A total of 15 interviews were conducted with companies and key informants. The companies ranged from small start-ups to very large publicly traded entities in the online media and health information space. A major theme that emerged from these interviews was that for companies, advancing research is a worthy goal, but not a primary concern. Thus, any collaboration with researchers or sharing of research data needs to respect the company’s business model and goals. Furthermore, despite their technically advanced nature, some seemed reluctant to devote the resources necessary to support data export unless it serves a direct business purpose. Companies were also very concerned about customer relationships, and sharing data outside of the company presents a risk of loss of customer trust. Some companies acknowledged that collaborating with an academic institution can help provide credibility in the marketplace, but others emphasized the difficult and lengthy process required to develop such relationships.

While there was no consensus on the best approach, company and key informants, more than the other cohorts, highlighted the complexity of privacy, informed consent, and personal data. What became clear was that there is a deep intertwining of data privacy, IRBs, informed consent, licensing agreements, network and database security, HIPAA and other legal frameworks, user interface design, corporate policies, and customer relations.


Taken together, there appear to be many opportunities for, and considerable enthusiasm about, the potential for leveraging PHD for health research. Challenges to the use of PHD for health research were identified in the following six areas: data ownership; data access for research; privacy; informed consent and ethics; research methods and data quality; and issues related to an evolving ecosystem of devices, apps, and other services that leave “digital footprints.” Nonetheless, many of the individuals interviewed considered these challenges surmountable and viewed them as opportunities for stakeholder engagement to improve knowledge, practice and policy-level efforts that support PHD use. While some of these issues overlap with one another, what follows are suggested approaches to begin to address each area.

Data Ownership

Important differences exist with respect to how individuals and companies view ownership of PHD. In the survey of individuals, we found that some did not care who owned the data they generate, although a clear majority wanted to own or at least share ownership of the data with companies. Importantly, many thought that they actually did own these data, even though many have almost certainly entered into “click-through” agreements in which they have given those rights away to companies. While this difference of opinion and/or perception does not appear to be a major barrier at present to growth in use of self-tracking technologies, it may foreshadow a deeper divide between public attitudes and corporate practices that would benefit from future policy-making in this area.
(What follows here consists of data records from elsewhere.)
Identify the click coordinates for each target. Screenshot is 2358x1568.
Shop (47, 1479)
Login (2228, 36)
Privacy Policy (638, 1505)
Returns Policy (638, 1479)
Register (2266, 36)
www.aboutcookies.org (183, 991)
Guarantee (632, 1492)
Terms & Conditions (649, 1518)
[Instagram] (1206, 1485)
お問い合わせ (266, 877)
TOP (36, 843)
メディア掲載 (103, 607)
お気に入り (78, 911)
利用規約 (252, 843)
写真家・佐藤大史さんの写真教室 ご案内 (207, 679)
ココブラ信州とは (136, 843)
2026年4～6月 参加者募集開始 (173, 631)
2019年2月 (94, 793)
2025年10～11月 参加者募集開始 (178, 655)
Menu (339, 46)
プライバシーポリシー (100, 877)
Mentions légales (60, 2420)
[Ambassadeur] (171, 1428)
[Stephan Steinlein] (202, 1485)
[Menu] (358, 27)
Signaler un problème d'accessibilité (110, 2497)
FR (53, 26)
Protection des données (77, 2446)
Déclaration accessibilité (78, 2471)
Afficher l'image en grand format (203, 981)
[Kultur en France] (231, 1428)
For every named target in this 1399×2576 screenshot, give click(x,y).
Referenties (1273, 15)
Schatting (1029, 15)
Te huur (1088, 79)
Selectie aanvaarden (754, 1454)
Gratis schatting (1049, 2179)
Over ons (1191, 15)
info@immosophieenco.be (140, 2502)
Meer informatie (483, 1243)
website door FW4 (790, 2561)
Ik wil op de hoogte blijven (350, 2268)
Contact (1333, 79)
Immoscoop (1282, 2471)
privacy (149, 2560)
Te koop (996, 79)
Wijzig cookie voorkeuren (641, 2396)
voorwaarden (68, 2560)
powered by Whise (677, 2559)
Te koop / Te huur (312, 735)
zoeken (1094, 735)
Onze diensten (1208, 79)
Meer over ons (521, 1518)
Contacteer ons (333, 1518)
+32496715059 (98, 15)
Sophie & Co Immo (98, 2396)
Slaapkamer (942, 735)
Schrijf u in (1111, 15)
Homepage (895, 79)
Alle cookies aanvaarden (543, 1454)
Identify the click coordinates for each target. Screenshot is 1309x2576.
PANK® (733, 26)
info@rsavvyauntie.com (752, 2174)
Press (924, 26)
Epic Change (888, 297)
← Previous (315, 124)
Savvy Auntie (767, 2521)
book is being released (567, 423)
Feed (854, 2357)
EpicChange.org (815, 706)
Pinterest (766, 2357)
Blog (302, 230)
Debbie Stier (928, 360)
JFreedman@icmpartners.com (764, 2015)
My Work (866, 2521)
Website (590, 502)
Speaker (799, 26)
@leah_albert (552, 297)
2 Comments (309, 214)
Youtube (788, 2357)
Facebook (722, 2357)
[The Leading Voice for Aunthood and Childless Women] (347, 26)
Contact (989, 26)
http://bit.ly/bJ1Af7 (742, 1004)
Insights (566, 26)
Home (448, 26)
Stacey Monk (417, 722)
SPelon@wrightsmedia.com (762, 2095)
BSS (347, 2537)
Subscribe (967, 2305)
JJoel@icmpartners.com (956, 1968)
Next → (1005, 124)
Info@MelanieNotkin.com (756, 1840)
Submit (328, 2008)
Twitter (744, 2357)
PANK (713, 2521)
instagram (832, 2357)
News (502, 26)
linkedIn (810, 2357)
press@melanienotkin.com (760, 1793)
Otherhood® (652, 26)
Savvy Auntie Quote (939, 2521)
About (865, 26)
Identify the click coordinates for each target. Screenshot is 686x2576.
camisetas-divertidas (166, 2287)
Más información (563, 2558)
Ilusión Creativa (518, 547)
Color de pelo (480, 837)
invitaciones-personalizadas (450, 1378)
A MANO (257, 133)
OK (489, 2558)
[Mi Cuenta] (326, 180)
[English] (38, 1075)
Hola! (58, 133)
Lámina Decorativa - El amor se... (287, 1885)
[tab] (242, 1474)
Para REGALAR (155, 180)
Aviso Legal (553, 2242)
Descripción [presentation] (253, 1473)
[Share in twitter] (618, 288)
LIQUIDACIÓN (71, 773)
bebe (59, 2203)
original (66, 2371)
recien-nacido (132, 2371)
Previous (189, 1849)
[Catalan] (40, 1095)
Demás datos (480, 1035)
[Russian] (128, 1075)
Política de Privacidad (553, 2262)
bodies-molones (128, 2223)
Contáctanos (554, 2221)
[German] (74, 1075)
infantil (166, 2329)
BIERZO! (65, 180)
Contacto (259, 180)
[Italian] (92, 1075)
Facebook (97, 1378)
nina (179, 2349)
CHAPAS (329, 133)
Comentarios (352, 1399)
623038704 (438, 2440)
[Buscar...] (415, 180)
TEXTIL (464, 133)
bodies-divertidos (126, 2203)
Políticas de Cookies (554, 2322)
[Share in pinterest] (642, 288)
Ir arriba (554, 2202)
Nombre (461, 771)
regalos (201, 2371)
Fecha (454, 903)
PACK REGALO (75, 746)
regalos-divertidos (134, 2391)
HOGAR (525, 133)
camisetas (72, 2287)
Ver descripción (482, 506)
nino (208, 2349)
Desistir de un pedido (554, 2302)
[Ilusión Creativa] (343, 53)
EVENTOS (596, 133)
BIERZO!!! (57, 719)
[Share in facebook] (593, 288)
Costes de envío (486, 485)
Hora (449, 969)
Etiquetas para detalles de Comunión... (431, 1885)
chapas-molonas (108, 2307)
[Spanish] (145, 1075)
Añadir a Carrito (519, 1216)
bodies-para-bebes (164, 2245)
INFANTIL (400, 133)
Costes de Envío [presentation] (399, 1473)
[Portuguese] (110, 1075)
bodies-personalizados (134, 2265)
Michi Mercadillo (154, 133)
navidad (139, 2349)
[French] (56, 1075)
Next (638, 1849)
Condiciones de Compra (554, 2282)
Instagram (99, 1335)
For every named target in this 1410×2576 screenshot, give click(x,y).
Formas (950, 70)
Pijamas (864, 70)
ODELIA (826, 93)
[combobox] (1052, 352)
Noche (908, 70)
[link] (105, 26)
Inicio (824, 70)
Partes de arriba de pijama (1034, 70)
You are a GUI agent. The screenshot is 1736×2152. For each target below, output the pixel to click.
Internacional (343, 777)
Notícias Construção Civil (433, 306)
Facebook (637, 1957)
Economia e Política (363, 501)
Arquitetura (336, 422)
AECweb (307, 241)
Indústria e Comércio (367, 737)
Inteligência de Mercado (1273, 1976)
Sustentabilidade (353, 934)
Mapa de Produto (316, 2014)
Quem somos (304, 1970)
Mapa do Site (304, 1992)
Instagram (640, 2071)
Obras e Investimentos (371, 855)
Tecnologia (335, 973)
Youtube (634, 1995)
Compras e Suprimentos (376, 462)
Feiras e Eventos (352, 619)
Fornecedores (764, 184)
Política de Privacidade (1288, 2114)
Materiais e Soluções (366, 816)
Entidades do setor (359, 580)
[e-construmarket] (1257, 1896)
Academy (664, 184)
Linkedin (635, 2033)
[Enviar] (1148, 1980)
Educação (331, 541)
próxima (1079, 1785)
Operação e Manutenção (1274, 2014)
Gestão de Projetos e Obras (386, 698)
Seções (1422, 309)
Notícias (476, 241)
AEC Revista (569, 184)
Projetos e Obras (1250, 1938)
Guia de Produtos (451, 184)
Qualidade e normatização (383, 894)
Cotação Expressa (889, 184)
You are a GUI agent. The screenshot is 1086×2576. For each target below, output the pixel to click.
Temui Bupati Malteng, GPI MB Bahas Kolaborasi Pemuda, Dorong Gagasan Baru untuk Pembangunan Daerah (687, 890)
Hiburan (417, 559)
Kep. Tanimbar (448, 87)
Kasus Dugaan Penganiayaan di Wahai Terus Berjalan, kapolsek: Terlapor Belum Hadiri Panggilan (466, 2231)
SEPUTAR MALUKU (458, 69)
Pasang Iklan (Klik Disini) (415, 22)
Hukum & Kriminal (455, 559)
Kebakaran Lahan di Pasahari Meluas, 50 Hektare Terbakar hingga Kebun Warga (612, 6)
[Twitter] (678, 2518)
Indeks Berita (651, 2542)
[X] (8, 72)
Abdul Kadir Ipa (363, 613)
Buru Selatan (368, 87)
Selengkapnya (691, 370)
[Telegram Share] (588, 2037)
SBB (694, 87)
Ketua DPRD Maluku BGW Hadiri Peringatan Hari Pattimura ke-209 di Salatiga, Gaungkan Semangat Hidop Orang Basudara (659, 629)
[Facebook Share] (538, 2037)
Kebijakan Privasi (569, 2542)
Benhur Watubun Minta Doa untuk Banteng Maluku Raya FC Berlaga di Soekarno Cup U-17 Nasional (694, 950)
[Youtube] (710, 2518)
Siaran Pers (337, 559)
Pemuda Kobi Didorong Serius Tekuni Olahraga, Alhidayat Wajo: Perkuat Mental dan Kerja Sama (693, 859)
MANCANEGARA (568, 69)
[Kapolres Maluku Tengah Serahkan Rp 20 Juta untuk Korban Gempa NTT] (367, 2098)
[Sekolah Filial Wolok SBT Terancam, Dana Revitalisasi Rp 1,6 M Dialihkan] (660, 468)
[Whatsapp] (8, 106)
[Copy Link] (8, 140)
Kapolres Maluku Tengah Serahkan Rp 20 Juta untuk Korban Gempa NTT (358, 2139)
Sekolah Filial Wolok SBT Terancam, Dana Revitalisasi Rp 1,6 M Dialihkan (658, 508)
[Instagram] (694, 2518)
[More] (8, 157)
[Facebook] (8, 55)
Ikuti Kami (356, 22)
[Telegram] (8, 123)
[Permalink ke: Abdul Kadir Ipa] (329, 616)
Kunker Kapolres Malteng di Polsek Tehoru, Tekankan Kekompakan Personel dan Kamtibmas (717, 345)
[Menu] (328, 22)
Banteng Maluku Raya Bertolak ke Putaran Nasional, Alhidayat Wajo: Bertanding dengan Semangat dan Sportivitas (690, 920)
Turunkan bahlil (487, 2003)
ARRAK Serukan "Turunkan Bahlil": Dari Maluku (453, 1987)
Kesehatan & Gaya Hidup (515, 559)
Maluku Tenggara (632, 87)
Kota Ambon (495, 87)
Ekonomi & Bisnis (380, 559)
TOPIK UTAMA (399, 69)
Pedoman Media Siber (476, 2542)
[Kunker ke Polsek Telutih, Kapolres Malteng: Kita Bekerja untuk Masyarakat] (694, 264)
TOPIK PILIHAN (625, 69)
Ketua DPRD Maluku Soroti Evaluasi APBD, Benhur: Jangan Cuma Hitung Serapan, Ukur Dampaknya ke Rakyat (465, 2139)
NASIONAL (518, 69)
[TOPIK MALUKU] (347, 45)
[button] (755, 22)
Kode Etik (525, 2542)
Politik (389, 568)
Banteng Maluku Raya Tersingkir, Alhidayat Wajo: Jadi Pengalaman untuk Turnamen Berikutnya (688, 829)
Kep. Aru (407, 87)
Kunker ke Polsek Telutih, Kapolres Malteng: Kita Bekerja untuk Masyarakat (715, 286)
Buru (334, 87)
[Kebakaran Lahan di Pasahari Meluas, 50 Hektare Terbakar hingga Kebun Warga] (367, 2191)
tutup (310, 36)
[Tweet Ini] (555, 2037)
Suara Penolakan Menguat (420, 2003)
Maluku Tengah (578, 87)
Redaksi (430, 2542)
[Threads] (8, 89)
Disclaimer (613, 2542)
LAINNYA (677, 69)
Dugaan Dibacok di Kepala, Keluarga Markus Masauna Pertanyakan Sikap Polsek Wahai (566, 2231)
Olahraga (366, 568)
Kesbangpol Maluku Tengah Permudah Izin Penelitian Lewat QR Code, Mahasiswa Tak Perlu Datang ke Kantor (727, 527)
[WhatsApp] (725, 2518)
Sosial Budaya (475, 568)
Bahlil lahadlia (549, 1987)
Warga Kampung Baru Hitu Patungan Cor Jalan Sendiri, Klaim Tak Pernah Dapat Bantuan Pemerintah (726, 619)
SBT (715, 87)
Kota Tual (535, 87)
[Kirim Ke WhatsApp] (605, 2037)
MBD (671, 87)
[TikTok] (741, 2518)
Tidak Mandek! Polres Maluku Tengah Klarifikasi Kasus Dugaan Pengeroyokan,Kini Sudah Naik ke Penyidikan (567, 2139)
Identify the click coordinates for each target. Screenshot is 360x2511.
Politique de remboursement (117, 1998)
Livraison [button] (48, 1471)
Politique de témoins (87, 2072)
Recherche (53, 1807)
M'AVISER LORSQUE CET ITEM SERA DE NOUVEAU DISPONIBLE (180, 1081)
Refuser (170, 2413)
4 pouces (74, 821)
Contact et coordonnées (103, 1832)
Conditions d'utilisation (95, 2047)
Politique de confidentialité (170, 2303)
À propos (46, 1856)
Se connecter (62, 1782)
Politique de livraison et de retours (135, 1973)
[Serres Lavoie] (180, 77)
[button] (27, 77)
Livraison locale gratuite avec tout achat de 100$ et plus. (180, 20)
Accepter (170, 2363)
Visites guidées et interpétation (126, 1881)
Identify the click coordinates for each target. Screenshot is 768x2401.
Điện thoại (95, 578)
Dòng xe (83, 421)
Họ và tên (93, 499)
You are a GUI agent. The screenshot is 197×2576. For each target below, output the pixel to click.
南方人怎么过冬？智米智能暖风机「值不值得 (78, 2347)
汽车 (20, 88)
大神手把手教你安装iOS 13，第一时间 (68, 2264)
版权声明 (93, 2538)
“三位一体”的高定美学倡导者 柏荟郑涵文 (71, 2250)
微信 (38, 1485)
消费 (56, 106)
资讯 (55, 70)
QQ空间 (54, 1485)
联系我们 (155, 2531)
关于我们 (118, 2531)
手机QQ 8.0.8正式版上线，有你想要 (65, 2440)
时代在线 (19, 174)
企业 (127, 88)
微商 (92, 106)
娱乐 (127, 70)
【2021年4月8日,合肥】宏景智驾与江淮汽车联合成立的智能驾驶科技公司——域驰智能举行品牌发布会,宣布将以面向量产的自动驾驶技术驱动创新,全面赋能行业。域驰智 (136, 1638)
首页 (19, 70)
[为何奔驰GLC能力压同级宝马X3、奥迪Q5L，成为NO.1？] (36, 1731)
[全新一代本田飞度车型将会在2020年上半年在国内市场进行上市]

Such policies may become increasingly important as researchers move to combine PHD with more traditional forms of health data, such as electronic health records.

Data Access for Research

Although individuals expressed concerned about maintaining their privacy, they conveyed considerable willingness to have their PHD shared with and used by researchers. Their main concerns related to commercial uses of their PHD, to which many had an aversion. Both researchers and companies noted that even when there is general willingness to share PHD, accomplishing this can be an arduous task due to regulatory and legal constraints. IRBs must be willing to accept data collection practices of third parties, something that has come under scrutiny after high-profile cases like the Facebook emotional contagion experiment.13 Creating the right contract language, material transfer agreements, or other documentation that satisfies both corporate counsel as well as the research partners is challenging. There is a need for new technology and policy solutions that ease the movement of data between companies and researchers while protecting the rights of individuals. Other strategies include advancing and fostering the adoption of language for data use agreements and terms of service that make it easier for companies to respond if a customer desires to make their data available for research. This latter approach, used in the recently released Apple ResearchKit,14 allows researchers interested in PHD to recruit participants into a study as long as participants are willing to release their data for study purposes. Finally, the notion of some form of data repository or data commons surfaced in several interviews and may be worthy of further attention.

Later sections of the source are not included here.